══ Sayfa metni ══

El, sahibi olduğu mülkü sayesinde takdir ve kader kavramlarıyla birlikte bizim üzerimize öğrenilmiş çaresizliği enjekte eder. Bununla kalmaz insanın emeğine, insan bilincine yabancılaşması üzerindeki kaybettirme korkusu olan rızk, nasip kavramıyla üzerimize-üzerimize gelir. Yani El sistemi hep bizim kaybetmemiz üzerine sarmalayışı inşa etmekle; adaleti de buna göre inşa eder. Şu halde El’in adaleti bize kaybetme korkularımızı öğrenmemizdir.

El, girdiği bu yolla; tüm kötülüklerin inşacısı olmasıyla birlikte hep kötülüklere maruz kalmamızdaki çaresizliğe hitap eder. Kendisini bizdeki bu kaybetme korkusu üzerine bina eder. İmgelerle de bunu kontrol eder. İmgeler somuttan soyuta ve soyuttan somuta doğru olmakla yerine göre bir kullanımdır.

El’e göre olur adalet kavramı bunlardan biridir. Oysa herkese göre olukla kaybetmeme olan adalette vardı. El’in ilahi döneme göre kaybettiren bir süreç olması nedenle El kendine “Ben El Adl’ım diyordu. Oysa ilahi dönem, kendisine; adil olup olmamayı söyleme gereği bile duymuyordu.

═══
══ Sağlanan veriler ══

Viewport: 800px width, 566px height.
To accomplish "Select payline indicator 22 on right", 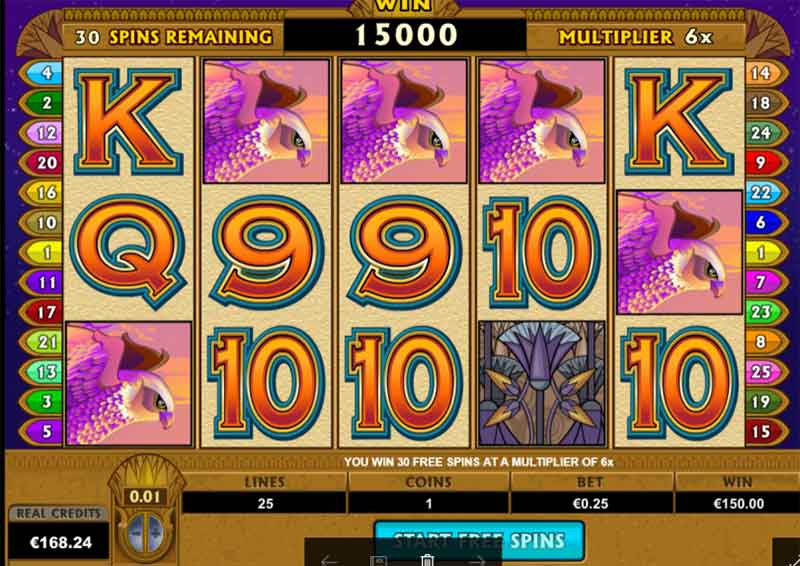I will pos(766,193).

═══

_Yapılacaklar_
a: El ve adalet üzerine yazıya göre El'in adaleti bize neyi öğretir?
b: El ve adalet üzerine yazıya göre aşağıdaki ifadelerin her biri doğru mu? Her birini evet ya da hayır diye yanıtlayın ve yazıdaki belirleyici sözleri aynen alıntılayın.
(i) El kendisini bizdeki kaybetme korkusu üzerine kurar.
(ii) İlahi dönem kendisinin adil olduğunu sık sık dile getirirdi.
(iii) El bu korkuyu imgelerle kontrol eder.
c: El ve adalet üzerine yazıyı kaldığı yerden sürdürün.
Listeye burada ihtiyaç yoktur.

_Cevaplar_
a: Kaybetme korkularımızı öğrenmemizi.

b:
(i) Evet: "Kendisini bizdeki bu kaybetme korkusu üzerine bina eder."
(ii) Hayır: "Oysa ilahi dönem, kendisine; adil olup olmamayı söyleme gereği bile duymuyordu."
(iii) Evet: "İmgelerle de bunu kontrol eder."

c:
Çünkü ilah adaletsiz olur yansıma durumlarına izin vermiyordu. El adaletsiz durumlara izin verdiği için “adilim” deme gereği duyuyordu. Biz; nasip, rızk, kader, takdir diyen El süreçleri dağılımlı öğrenilmiş çaresizliğimize bakaraktan; “herkesin ortak kullanımlı emeğinin toplumsal güç üzerinde paylaşımlar yapmasına bakarak; herkese göre olur ihtiyacın temin edilir olduğu dönem duruma, adalet diyorduk.

Yani aslan olmayan insana, aslan dememiz gibi adalet olmayan adaletsizliğe de adalet deyip aslında adaletsizlik üzerine yeni adaletsizliklere neden olur on binlerce tez yazmakla; tezlere adalet diyorduk.

El ile göze sürülmekle çekilen şey illüzyondu. İllüzyon emekler denkleşmeli eksen üzerinde toplumsal gücün kullanımı olan adaleti; mülkün temeli yapmakla, El göze ve akla illüzyon yapıyordu. El illüzyonu bu mantık içinde insanın düşünmesini öğretilmiş çaresizlikle de iğdiş ediyordu.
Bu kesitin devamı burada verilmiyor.